▸ **Activity**:
For each entry that follows, produce an exact copy.

**** Records for this task

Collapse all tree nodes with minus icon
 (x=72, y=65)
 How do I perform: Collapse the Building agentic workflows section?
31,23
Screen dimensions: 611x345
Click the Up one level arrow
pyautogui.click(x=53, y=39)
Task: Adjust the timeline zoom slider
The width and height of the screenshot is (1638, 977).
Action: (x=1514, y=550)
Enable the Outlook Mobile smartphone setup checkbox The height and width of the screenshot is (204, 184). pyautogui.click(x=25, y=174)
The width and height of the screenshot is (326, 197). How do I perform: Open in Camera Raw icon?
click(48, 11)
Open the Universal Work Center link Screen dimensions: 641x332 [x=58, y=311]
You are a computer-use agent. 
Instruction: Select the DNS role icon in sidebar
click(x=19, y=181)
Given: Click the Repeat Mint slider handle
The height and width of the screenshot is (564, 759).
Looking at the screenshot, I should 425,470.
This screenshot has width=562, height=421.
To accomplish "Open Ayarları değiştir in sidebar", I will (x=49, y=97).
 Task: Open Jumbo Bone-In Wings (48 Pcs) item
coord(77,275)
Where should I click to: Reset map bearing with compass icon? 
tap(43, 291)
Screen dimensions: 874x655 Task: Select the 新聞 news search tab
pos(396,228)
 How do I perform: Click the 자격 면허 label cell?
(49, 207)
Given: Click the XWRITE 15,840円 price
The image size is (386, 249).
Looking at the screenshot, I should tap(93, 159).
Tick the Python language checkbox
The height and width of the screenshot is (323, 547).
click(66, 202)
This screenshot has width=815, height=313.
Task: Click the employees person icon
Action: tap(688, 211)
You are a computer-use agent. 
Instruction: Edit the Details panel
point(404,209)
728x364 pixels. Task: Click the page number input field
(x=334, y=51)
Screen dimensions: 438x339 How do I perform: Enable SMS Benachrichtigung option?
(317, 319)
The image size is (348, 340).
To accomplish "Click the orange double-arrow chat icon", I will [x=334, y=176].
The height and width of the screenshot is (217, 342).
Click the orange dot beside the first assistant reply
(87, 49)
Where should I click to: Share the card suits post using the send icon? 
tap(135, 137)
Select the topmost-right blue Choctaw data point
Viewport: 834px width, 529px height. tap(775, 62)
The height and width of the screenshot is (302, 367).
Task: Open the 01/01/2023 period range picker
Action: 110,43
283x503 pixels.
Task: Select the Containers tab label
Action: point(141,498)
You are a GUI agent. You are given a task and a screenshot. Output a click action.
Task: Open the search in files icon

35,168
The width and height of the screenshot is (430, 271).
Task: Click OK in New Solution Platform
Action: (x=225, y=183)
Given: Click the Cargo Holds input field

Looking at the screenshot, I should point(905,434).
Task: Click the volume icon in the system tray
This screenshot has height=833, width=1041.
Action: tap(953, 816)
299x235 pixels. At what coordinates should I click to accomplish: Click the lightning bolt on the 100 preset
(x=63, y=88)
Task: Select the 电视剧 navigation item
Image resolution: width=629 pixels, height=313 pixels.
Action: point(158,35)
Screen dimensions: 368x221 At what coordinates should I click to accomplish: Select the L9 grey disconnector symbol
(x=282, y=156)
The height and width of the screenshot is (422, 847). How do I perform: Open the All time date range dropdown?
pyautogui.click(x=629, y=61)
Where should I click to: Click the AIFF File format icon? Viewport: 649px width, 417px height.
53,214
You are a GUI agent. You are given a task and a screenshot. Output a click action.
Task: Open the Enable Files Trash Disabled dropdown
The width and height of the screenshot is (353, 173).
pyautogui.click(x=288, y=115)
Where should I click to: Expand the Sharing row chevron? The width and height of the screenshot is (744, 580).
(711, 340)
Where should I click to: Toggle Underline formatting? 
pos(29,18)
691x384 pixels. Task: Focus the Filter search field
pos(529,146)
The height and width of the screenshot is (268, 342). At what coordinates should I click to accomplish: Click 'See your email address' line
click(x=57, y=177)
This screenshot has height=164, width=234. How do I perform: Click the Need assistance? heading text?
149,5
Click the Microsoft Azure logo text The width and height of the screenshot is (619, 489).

********

▸ **Result of this exercise**:
Collapse all tree nodes with minus icon
 (x=72, y=65)
 How do I perform: Collapse the Building agentic workflows section?
31,23
Screen dimensions: 611x345
Click the Up one level arrow
pyautogui.click(x=53, y=39)
Task: Adjust the timeline zoom slider
The width and height of the screenshot is (1638, 977).
Action: (x=1514, y=550)
Enable the Outlook Mobile smartphone setup checkbox The height and width of the screenshot is (204, 184). pyautogui.click(x=25, y=174)
The width and height of the screenshot is (326, 197). How do I perform: Open in Camera Raw icon?
click(48, 11)
Open the Universal Work Center link Screen dimensions: 641x332 [x=58, y=311]
You are a computer-use agent. 
Instruction: Select the DNS role icon in sidebar
click(x=19, y=181)
Given: Click the Repeat Mint slider handle
The height and width of the screenshot is (564, 759).
Looking at the screenshot, I should 425,470.
This screenshot has width=562, height=421.
To accomplish "Open Ayarları değiştir in sidebar", I will (x=49, y=97).
 Task: Open Jumbo Bone-In Wings (48 Pcs) item
coord(77,275)
Where should I click to: Reset map bearing with compass icon? 
tap(43, 291)
Screen dimensions: 874x655 Task: Select the 新聞 news search tab
pos(396,228)
 How do I perform: Click the 자격 면허 label cell?
(49, 207)
Given: Click the XWRITE 15,840円 price
The image size is (386, 249).
Looking at the screenshot, I should tap(93, 159).
Tick the Python language checkbox
The height and width of the screenshot is (323, 547).
click(66, 202)
This screenshot has width=815, height=313.
Task: Click the employees person icon
Action: tap(688, 211)
You are a computer-use agent. 
Instruction: Edit the Details panel
point(404,209)
728x364 pixels. Task: Click the page number input field
(x=334, y=51)
Screen dimensions: 438x339 How do I perform: Enable SMS Benachrichtigung option?
(317, 319)
The image size is (348, 340).
To accomplish "Click the orange double-arrow chat icon", I will [x=334, y=176].
The height and width of the screenshot is (217, 342).
Click the orange dot beside the first assistant reply
(87, 49)
Where should I click to: Share the card suits post using the send icon? 
tap(135, 137)
Select the topmost-right blue Choctaw data point
Viewport: 834px width, 529px height. tap(775, 62)
The height and width of the screenshot is (302, 367).
Task: Open the 01/01/2023 period range picker
Action: 110,43
283x503 pixels.
Task: Select the Containers tab label
Action: point(141,498)
You are a GUI agent. You are given a task and a screenshot. Output a click action.
Task: Open the search in files icon

35,168
The width and height of the screenshot is (430, 271).
Task: Click OK in New Solution Platform
Action: (x=225, y=183)
Given: Click the Cargo Holds input field

Looking at the screenshot, I should point(905,434).
Task: Click the volume icon in the system tray
This screenshot has height=833, width=1041.
Action: tap(953, 816)
299x235 pixels. At what coordinates should I click to accomplish: Click the lightning bolt on the 100 preset
(x=63, y=88)
Task: Select the 电视剧 navigation item
Image resolution: width=629 pixels, height=313 pixels.
Action: point(158,35)
Screen dimensions: 368x221 At what coordinates should I click to accomplish: Select the L9 grey disconnector symbol
(x=282, y=156)
The height and width of the screenshot is (422, 847). How do I perform: Open the All time date range dropdown?
pyautogui.click(x=629, y=61)
Where should I click to: Click the AIFF File format icon? Viewport: 649px width, 417px height.
53,214
You are a GUI agent. You are given a task and a screenshot. Output a click action.
Task: Open the Enable Files Trash Disabled dropdown
The width and height of the screenshot is (353, 173).
pyautogui.click(x=288, y=115)
Where should I click to: Expand the Sharing row chevron? The width and height of the screenshot is (744, 580).
(711, 340)
Where should I click to: Toggle Underline formatting? 
pos(29,18)
691x384 pixels. Task: Focus the Filter search field
pos(529,146)
The height and width of the screenshot is (268, 342). At what coordinates should I click to accomplish: Click 'See your email address' line
click(x=57, y=177)
This screenshot has height=164, width=234. How do I perform: Click the Need assistance? heading text?
149,5
Click the Microsoft Azure logo text The width and height of the screenshot is (619, 489).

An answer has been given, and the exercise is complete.